A little before eight I set out for the health center, greeting the people I know, ignoring the catcalls, and avoiding the many puddles of mud.  When I arrive at the health center there is always a huge group of people waiting for appointments, which makes it difficult to give educational talks to them since I inevitably end up yelling across the waiting area to be heard.

Then I play this game I call "Keep busy, or Fake it."  It involves sitting in my shared office and either preparing materials for charlas or reading one of the many Peace Corps books on how to be an effective volunteer.  Sometimes I write out a blog entry in my notebook to type out later in a cybercafé...just an example.  This game does serve a purpose though, as I am visible to the staff and patients, so they know me better and are more willing to work with me.  As I start to involve myself in more projects though, I am spending less time there pretending to work, and more time out in the community actually working.

After lunch, and after I have sweat to an unprofessional degree in the tropical heat, I head to the Casa Materna to hang out with perhaps my favorite people in site-the pregnant ladies.  I really do enjoy spending time with them as it is time to just sit and chat with the women.  I often give little talks on nutrition or breastfeeding, and lately I´ve been trying to teach them how to crochet, but most of the time we just sit there enjoying the company and teasing each other.  One of the doctors at the health center said to me once that he liked to go over to the Casa Materna to joke around with the women, and, more often, have them make fun of him, because there is nothing more beautiful than a laughing pregnant woman.  When he said it I thought he might be right; it really is wonderful to see a woman, one hand on her back, one on her baby belly, laughing happily.  I think that is why I enjoy my afternoons so much, the woman in the Casa Materna don´t seem to be as shy as in other regions of Nicaragua, and we are able to laugh together, which is a beautiful thing.
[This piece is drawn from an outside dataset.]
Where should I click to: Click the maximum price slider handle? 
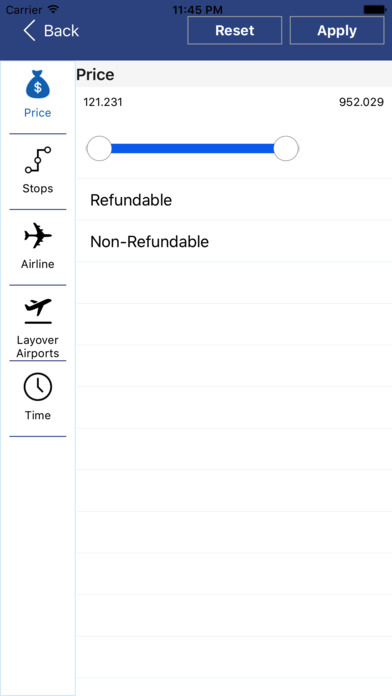pos(286,148)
By the time I arrive home, my host family is stationed around the tele, flipping through a variety of shows, occationally landing on a news program, which is one of my few opportunities in the day to actually catch up on what is going on in the world.  But, at this point I am exhausted, and I usually retire to my room to knit or read, and fall asleep by eight.  That might seem a bit early, but that is my daily schedule, which my mother assurred me would not be boring to read, which doens´t seem like to best precedent on which to base a blog post but there you go.

Monday, July 4, 2011

Happy Fourth Day of the Seventh Month of the Year

My cousin sent me a letter a while ago, and in it she said she didn´t know many people who would put their lives on hold for two years to serve in the Peace Corps.  When I read that I immediatly thought, "I´m not putting my life on hold, I´m living more than ever now," but in some ways I think she is right.  My mom also sent me a postcard not too long after that telling me the african daisies were blooming in Phoenix, and I was shocked.  It seemed I had forgotten that the world back home was still going on ahead without me.  I left Phoenix in the winter, it should stay that way until I get back, those daisies should have just kept their little orange spring-heralding heads under the sand for two years.
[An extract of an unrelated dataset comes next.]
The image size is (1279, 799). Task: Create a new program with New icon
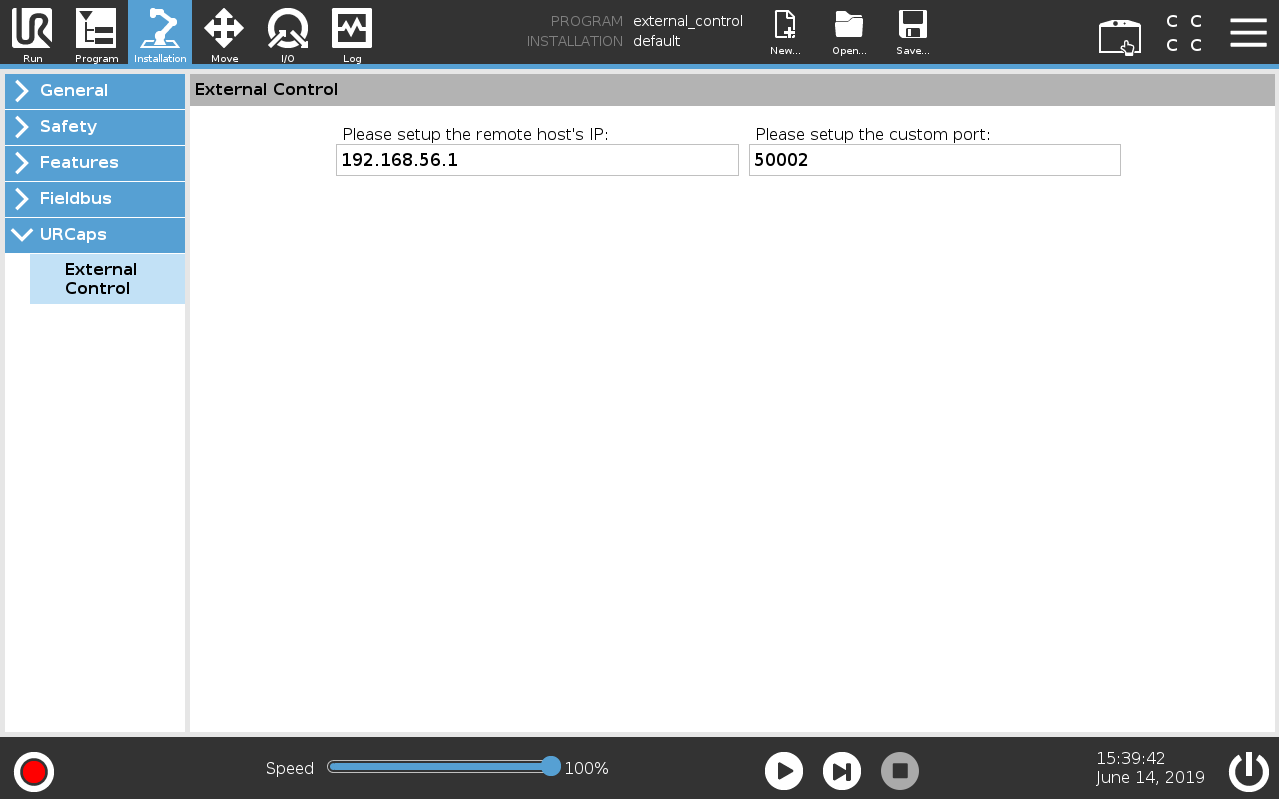[x=785, y=32]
Maybe it has something to do with the lack of discernable seasons here.  A friend of mine in Ecuador explained to me that the sheep get all sorts of confused there since there is only one season, seeing as how it´s on the equator.  The non-native sheep then don´t know when it´s time to make babies because they need the change of seasons to tell them when the time is right.  That´s not a perfect analogy for my situation since there is no baby-making going on here except for the several buns in the oven over in the Casa Materna, but it might explain my state of general confusion.
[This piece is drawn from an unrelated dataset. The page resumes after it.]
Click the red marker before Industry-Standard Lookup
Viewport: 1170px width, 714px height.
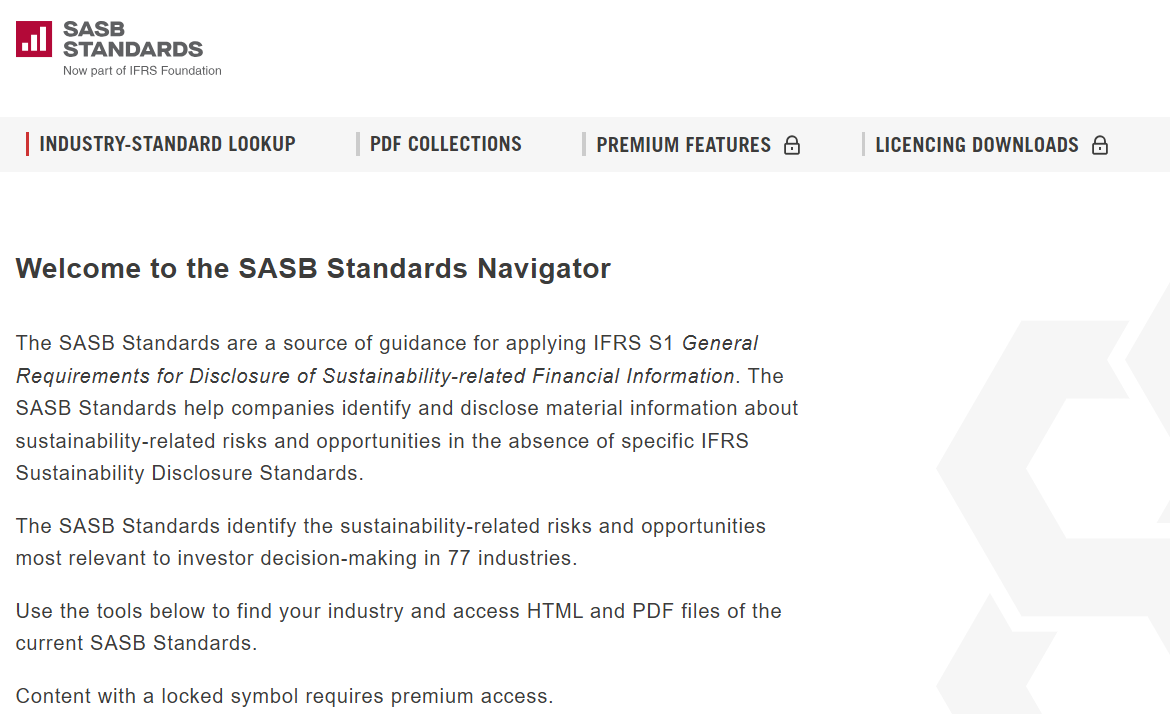(27, 144)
Since I don´t have much access to internet, or newpapers, or television, or anything of that sort I loose track of holidays.  Without the bombardment of advertisments, I forgot which Sunday of the month Mothers´and Fathers´Day was, which resulted in slightly awkward phone calls back home.  The highlight of my phone call on Fathers´Day was when I asked my dad what he had been doing and he said, "well, we just got back from dinner since today is Fathers D-"
"HAPPY FATHERS DAY, I totally knew it was today...yes."

And then, about a week ago another PC friend asked me if I wanted to do something for the Fourth of July.  I had just been going over my schedule, looking up important dates - when I would have to go to the capital, when a medical brigade would be coming in - and I totally neglected to notice our nation´s day of independence.  I feel like I am suspended in my own personal little bubble, full of my own thoughts and frustrations and insecurities, and I have forgotten to come out of my head and look at the world around me, not just in my own little site.  My life is not on hold, that much I know, but I cannot expect that others, or nature for that matter, will put theirs on hold either.  Nor can I sit in my own head, only acknowledging what I feel is important to me in my own self involved way, which does not include, apparently, holidays.

Anyway, be it weather or narcissism related, I vow to break free of my own personal time-space contunium flux-thingy.  So happy Fourth of July everyone, I´m going to celebrate by doing something very American, like refering to the United States as America.
...
America.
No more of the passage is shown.